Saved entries

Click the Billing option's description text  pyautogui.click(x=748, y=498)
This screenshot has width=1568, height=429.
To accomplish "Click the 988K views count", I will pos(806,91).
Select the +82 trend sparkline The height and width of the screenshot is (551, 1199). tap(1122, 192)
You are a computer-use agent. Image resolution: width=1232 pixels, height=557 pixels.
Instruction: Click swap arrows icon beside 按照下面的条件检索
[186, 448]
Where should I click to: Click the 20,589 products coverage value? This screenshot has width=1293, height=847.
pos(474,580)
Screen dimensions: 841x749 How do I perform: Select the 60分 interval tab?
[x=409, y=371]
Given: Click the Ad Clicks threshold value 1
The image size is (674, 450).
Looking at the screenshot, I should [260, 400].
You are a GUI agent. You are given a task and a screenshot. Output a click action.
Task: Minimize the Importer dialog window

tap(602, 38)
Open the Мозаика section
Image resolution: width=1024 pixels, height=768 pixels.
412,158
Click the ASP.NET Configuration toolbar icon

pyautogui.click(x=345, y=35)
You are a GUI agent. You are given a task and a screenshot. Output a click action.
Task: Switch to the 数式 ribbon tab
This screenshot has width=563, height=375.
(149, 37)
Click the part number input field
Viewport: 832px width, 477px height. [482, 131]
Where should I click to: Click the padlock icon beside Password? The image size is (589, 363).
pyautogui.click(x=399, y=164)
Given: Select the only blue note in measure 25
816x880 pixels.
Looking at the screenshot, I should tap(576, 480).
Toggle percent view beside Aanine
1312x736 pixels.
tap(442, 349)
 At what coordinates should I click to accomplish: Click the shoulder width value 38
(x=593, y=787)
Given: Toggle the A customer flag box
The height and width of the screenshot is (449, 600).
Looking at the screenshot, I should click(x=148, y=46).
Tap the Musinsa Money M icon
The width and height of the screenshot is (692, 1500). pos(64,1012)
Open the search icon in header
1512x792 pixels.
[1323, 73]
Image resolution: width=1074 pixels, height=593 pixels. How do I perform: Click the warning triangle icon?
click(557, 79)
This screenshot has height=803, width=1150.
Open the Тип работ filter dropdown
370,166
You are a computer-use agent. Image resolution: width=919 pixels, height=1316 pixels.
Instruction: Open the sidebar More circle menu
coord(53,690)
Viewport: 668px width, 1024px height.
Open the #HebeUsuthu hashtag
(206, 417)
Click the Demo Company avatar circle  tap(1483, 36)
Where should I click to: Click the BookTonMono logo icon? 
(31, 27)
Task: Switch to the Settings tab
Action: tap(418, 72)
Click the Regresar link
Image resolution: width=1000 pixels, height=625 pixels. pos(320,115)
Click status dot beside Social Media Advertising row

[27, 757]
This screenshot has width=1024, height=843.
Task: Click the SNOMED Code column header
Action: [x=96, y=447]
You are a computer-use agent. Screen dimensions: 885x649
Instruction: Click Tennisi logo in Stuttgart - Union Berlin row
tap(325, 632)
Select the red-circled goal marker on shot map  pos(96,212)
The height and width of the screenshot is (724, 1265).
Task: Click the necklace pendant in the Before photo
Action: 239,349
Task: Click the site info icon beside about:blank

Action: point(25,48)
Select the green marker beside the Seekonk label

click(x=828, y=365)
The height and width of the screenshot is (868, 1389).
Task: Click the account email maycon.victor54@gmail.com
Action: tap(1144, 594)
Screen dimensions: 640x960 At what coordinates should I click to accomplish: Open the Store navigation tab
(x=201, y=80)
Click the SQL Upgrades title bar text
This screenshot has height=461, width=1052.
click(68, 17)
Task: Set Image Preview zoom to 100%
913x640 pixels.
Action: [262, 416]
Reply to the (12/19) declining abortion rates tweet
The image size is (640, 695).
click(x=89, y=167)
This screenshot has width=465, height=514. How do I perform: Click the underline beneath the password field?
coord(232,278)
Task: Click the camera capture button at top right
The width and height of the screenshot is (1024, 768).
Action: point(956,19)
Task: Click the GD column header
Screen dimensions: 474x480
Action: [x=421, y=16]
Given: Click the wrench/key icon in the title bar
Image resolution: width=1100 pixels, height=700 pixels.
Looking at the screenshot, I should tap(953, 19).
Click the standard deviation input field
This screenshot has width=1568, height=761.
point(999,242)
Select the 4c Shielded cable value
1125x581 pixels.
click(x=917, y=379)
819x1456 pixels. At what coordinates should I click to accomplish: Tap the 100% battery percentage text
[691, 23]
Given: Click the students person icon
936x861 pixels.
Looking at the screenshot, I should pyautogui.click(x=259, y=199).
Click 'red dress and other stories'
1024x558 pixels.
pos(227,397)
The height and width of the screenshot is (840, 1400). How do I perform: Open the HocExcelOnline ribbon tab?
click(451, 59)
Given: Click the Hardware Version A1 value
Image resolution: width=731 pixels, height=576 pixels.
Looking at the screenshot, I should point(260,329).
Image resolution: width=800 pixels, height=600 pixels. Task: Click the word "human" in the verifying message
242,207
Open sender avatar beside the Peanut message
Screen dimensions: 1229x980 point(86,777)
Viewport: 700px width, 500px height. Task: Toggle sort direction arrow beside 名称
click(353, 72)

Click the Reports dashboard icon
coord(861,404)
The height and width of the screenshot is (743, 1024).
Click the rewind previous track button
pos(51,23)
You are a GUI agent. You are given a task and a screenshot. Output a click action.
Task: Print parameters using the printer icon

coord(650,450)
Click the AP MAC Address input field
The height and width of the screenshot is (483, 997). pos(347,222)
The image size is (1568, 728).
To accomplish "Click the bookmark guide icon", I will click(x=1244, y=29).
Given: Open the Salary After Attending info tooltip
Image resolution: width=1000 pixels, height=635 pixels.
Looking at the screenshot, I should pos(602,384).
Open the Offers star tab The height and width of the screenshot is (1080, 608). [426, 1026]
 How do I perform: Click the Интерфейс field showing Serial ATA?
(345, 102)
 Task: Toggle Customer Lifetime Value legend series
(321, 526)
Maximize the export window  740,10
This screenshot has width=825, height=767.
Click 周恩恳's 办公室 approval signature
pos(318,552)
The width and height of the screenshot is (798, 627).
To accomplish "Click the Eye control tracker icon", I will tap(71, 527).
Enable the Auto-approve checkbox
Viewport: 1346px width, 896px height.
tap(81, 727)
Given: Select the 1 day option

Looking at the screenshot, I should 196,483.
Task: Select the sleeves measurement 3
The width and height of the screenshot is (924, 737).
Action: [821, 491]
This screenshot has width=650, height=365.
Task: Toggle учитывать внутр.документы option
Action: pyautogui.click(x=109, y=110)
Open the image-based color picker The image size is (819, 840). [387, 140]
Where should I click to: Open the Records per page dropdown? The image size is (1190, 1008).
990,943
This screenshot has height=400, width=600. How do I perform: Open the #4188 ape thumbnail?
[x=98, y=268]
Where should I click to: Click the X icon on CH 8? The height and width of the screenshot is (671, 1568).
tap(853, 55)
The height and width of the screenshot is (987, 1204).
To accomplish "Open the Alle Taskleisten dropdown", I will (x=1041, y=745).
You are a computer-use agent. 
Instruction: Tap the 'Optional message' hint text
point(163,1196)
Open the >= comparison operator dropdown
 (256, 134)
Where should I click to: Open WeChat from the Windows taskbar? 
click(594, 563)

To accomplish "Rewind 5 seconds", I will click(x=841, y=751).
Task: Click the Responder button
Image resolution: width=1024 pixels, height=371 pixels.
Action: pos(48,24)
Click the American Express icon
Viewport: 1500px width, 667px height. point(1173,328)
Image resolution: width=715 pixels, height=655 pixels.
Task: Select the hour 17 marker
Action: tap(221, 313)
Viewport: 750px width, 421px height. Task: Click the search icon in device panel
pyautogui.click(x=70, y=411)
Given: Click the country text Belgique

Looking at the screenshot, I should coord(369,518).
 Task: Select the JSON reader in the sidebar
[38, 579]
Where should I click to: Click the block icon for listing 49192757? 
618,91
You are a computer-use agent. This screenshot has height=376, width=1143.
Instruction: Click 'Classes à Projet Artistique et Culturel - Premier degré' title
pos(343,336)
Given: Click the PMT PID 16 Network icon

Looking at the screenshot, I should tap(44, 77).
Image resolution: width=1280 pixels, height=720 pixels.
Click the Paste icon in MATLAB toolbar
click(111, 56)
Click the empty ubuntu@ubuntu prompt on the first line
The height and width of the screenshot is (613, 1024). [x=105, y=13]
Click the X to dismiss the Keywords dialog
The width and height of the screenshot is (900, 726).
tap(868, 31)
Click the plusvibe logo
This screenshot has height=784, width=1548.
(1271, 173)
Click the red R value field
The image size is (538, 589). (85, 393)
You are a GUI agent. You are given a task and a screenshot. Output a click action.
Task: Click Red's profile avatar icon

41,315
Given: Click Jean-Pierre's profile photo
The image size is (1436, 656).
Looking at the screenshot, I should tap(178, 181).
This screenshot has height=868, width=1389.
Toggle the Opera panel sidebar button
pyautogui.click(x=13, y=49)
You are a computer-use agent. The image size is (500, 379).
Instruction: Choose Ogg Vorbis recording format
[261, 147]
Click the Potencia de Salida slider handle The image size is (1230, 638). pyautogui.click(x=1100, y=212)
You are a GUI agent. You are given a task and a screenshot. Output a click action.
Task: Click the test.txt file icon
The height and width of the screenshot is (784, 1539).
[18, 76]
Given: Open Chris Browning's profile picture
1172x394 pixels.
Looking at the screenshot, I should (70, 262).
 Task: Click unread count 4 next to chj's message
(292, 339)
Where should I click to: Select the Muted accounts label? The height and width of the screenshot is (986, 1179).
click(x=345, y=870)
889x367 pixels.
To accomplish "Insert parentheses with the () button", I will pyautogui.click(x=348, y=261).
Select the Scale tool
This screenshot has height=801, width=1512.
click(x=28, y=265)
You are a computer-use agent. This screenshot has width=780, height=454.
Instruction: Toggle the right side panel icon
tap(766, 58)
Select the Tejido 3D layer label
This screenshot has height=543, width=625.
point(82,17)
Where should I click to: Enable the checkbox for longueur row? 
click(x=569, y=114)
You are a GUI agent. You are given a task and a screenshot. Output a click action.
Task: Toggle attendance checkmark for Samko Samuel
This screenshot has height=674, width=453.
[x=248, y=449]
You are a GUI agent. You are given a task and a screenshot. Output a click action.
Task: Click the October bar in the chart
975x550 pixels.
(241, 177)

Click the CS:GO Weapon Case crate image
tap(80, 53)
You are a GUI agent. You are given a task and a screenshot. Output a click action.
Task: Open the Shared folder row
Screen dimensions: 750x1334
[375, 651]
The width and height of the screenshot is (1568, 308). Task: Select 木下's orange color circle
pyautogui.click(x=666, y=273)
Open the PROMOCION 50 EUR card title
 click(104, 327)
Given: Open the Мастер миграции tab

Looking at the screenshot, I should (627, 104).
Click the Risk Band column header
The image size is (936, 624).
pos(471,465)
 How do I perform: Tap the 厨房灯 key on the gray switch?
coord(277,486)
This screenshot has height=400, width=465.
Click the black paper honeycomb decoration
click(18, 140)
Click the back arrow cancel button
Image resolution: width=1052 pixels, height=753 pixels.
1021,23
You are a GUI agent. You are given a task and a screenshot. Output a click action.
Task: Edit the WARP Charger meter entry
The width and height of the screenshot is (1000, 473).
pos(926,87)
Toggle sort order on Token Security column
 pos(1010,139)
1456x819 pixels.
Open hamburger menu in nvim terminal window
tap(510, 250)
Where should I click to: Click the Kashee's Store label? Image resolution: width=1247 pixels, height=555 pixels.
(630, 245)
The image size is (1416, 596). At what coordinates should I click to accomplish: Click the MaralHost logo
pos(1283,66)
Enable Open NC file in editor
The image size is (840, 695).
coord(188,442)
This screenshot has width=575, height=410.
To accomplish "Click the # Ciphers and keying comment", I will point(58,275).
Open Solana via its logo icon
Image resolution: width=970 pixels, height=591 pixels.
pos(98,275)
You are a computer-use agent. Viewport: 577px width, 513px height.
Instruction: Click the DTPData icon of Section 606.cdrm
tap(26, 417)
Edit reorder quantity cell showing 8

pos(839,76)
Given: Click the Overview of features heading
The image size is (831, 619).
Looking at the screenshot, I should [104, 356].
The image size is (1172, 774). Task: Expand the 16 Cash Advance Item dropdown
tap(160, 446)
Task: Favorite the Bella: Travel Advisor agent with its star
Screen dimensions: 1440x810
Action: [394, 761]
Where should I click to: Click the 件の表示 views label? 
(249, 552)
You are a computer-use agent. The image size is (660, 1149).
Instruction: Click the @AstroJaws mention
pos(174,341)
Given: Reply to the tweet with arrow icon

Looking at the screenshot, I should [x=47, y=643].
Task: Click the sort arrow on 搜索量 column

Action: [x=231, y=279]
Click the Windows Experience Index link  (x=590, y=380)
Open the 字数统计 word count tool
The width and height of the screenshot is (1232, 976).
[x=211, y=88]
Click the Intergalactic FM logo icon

- **Task requirements**
Find out how many lines above hold "will". Write only the number.

- **Task result**
7